Author:

Keywords:

Science & Technology, Life Sciences & Biomedicine, Physical Sciences, Biochemistry & Molecular Biology, Chemistry, Medicinal, Chemistry, Organic, Pharmacology & Pharmacy, Chemistry, Biofilm inhibition, Dimers, 2-Aminoimidazoles, Microwave assisted synthesis, PSEUDOMONAS-AERUGINOSA BIOFILMS, SURFACE ACOUSTIC-WAVES, SALMONELLA-TYPHIMURIUM, ONE-POT, INFECTIONS, INHIBITORS, 2-AMINOIMIDAZOLES, TOXICITY, PROMOTER, ANALOGS, Anti-Bacterial Agents, Biofilms, Biological Products, Dimerization, Dose-Response Relationship, Drug, Escherichia coli, Imidazoles, Microbial Sensitivity Tests, Microwaves, Molecular Structure, Pseudomonas aeruginosa, Salmonella typhimurium, Staphylococcus aureus, Structure-Activity Relationship, 0304 Medicinal and Biomolecular Chemistry, 0305 Organic Chemistry, 1115 Pharmacology and Pharmaceutical Sciences, Medicinal & Biomolecular Chemistry, 3101 Biochemistry and cell biology, 3404 Medicinal and biomolecular chemistry, 3405 Organic chemistry

Abstract:

The increased tolerance of biofilms against disinfectants and antibiotics has stimulated research into new methods of biofilm prevention and eradication.

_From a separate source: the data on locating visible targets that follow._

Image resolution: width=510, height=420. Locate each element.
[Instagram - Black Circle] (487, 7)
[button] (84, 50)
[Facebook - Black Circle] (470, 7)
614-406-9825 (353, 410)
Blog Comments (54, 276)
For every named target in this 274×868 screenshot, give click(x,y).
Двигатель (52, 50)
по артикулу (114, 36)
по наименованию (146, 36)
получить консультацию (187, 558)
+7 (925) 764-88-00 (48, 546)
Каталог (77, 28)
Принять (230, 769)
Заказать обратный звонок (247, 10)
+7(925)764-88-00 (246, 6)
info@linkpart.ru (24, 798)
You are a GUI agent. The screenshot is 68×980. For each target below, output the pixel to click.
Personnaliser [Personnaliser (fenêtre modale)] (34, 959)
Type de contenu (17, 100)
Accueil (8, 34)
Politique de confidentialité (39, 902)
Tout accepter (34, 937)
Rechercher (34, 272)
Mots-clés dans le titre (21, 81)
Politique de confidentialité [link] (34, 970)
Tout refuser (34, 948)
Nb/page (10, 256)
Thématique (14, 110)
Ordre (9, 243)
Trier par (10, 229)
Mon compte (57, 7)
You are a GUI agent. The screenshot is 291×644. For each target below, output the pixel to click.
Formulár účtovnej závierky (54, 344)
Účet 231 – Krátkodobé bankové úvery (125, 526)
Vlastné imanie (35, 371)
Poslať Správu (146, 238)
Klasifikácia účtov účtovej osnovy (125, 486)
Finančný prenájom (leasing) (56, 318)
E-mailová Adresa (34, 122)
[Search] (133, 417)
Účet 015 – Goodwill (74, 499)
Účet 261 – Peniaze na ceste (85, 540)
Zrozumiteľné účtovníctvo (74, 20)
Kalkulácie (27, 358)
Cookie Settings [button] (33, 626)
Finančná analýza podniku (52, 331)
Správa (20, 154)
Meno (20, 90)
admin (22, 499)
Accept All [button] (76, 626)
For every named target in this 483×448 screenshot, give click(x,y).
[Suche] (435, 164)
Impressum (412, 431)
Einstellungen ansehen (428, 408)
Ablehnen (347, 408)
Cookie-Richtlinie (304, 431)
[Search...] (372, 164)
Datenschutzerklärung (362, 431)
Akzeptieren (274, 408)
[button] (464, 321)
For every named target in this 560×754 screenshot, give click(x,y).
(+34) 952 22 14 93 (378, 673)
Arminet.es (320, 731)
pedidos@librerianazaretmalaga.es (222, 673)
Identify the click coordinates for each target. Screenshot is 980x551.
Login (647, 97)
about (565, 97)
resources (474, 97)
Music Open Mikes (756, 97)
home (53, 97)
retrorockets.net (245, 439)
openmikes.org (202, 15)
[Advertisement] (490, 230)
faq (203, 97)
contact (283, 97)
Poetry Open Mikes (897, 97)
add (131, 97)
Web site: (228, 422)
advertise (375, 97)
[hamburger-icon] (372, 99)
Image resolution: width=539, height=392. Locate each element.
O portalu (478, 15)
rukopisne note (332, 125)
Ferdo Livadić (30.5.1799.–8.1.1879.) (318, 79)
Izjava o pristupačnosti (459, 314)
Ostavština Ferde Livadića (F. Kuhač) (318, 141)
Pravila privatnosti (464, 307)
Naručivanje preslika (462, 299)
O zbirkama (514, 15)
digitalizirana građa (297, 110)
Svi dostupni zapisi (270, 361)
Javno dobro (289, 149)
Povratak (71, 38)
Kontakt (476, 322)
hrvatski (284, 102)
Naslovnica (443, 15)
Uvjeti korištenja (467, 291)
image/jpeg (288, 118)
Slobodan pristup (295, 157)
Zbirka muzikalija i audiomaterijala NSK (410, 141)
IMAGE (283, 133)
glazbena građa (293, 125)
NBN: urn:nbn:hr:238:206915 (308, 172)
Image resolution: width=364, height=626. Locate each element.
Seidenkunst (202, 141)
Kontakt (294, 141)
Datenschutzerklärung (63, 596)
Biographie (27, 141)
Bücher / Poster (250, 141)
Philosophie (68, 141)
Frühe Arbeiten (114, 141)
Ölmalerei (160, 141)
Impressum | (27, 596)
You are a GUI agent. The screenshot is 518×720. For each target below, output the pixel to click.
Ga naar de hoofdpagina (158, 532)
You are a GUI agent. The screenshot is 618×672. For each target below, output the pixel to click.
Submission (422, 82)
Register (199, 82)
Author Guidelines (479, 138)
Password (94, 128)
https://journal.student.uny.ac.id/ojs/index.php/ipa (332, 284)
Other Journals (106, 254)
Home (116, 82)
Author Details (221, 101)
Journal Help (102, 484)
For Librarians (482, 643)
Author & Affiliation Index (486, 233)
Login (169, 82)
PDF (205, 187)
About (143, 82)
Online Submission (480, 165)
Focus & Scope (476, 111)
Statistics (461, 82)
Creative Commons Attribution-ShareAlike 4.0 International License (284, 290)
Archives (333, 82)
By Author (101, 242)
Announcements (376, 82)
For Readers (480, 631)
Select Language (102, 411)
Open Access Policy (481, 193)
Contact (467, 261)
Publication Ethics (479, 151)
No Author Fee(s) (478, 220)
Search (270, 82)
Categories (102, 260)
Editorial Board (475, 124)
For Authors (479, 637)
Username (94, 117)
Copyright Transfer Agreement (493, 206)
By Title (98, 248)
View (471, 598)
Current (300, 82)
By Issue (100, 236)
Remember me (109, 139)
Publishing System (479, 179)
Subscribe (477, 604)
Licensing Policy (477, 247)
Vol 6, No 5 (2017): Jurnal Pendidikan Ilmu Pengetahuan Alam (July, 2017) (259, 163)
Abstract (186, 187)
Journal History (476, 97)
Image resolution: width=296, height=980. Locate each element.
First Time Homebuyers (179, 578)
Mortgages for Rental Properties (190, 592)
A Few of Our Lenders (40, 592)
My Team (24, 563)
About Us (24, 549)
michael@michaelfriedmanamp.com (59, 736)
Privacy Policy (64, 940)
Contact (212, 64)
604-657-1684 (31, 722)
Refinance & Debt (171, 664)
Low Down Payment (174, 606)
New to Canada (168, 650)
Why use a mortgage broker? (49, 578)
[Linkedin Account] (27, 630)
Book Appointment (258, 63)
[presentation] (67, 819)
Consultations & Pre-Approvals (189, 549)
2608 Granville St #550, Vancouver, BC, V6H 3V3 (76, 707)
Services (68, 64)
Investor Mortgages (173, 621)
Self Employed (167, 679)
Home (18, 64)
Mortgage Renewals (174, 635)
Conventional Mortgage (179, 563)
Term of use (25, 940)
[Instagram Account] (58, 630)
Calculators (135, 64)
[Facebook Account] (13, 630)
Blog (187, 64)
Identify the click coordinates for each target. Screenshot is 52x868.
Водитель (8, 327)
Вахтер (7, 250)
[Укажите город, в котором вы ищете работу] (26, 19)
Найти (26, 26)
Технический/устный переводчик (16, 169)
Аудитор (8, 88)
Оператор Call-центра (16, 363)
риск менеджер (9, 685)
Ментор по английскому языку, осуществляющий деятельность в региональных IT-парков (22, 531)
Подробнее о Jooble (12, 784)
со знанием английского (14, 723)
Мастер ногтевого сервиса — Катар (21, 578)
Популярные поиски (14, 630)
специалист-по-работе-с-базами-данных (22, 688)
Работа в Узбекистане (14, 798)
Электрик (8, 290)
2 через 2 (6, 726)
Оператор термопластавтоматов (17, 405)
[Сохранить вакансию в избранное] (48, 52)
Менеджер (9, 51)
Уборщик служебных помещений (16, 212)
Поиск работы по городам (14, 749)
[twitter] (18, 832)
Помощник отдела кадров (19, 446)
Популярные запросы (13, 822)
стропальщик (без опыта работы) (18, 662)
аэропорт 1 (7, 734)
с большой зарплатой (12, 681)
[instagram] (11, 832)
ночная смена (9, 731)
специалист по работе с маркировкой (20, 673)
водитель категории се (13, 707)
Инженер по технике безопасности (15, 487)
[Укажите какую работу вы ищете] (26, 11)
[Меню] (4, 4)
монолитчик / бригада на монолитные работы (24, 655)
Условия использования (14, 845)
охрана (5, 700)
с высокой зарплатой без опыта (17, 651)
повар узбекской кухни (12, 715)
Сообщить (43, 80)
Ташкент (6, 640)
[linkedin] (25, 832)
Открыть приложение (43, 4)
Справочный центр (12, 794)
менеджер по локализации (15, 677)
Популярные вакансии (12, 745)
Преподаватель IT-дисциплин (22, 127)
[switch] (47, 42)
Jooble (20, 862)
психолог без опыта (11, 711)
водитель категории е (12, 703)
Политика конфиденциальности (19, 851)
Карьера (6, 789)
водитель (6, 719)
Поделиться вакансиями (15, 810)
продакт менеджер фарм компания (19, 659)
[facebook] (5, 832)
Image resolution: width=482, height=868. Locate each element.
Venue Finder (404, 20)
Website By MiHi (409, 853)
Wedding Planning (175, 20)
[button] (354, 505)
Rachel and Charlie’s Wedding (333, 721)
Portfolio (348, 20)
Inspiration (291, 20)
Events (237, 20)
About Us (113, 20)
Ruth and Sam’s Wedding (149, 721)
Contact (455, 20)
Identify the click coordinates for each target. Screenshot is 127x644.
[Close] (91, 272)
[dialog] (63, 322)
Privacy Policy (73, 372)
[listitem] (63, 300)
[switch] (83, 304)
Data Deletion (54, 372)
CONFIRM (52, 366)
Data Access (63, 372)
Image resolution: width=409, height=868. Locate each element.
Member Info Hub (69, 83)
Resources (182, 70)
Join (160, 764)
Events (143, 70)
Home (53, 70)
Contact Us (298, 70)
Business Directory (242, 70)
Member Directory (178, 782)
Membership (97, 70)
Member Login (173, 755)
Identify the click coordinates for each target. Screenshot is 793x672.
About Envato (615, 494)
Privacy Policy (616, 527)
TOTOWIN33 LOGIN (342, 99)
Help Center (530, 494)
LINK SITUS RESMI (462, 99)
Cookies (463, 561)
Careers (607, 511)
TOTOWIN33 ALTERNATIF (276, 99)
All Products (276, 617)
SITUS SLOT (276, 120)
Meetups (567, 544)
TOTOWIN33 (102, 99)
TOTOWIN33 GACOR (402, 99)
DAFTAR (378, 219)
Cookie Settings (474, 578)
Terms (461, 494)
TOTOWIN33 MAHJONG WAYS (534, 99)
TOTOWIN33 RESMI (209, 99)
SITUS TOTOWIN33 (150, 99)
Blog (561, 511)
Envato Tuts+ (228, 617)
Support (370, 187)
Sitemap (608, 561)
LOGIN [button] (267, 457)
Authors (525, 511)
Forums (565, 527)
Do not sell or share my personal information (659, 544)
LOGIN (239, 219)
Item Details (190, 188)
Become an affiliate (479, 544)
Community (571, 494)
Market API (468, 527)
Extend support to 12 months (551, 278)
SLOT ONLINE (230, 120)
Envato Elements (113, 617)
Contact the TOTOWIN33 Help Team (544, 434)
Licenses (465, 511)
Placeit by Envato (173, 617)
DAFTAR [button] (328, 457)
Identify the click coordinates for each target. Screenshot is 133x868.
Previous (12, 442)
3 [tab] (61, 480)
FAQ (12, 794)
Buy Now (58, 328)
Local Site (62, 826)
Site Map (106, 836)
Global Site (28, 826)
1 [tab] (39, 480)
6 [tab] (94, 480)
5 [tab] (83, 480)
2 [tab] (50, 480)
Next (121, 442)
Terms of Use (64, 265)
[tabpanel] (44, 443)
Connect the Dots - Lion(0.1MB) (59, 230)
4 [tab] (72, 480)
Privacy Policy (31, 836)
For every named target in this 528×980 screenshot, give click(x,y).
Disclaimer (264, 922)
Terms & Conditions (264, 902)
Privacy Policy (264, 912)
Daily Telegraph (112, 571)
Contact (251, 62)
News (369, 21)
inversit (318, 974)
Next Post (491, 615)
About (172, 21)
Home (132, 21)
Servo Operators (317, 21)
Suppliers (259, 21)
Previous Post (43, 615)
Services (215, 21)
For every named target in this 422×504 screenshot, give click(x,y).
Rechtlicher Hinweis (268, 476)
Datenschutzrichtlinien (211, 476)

In our previous work, we have identified the 5-aryl-2-aminoimidazole core as a scaffold that demonstrates preventive activity against biofilm formation of a broad range of bacterial and fungal species. Inspired by the dimeric nature of natural 2-aminoimidazoles of the oroidin family, we investigated the potential of dimers of our decorated 5-aryl-2-aminoimidazoles as biofilm inhibitors. A synthetic approach towards 2-aminoimidazole dimers linked by an alkyl chain was developed and a total of 48 dimers were synthesized. The linkers were introduced at two different positions, the N1-position or the N2-position, and the linker length and the substitution of the 5-phenyl ring (H, F, Cl, Br) were varied. Although, no clear correlation between linker length and biofilm inhibition was observed, a strong increase in anti-biofilm activity for almost all N1,N1'-linked dimers was obtained, compared to the respective monomers against Salmonella Typhimurium, Escherichia coli and Staphylococcus aureus. The N2,N2'-linked dimers, having a H- or F-substitution, were also found to show a strong increase in anti-biofilm activity compared to the respective monomers against these three bacterial species and against Pseudomonas aeruginosa. In addition, the obtained growth measurements suggest a broad concentration range with specific biofilm inhibition and no effect on the planktonic growth against Salmonella Typhimurium and Pseudomonas aeruginosa.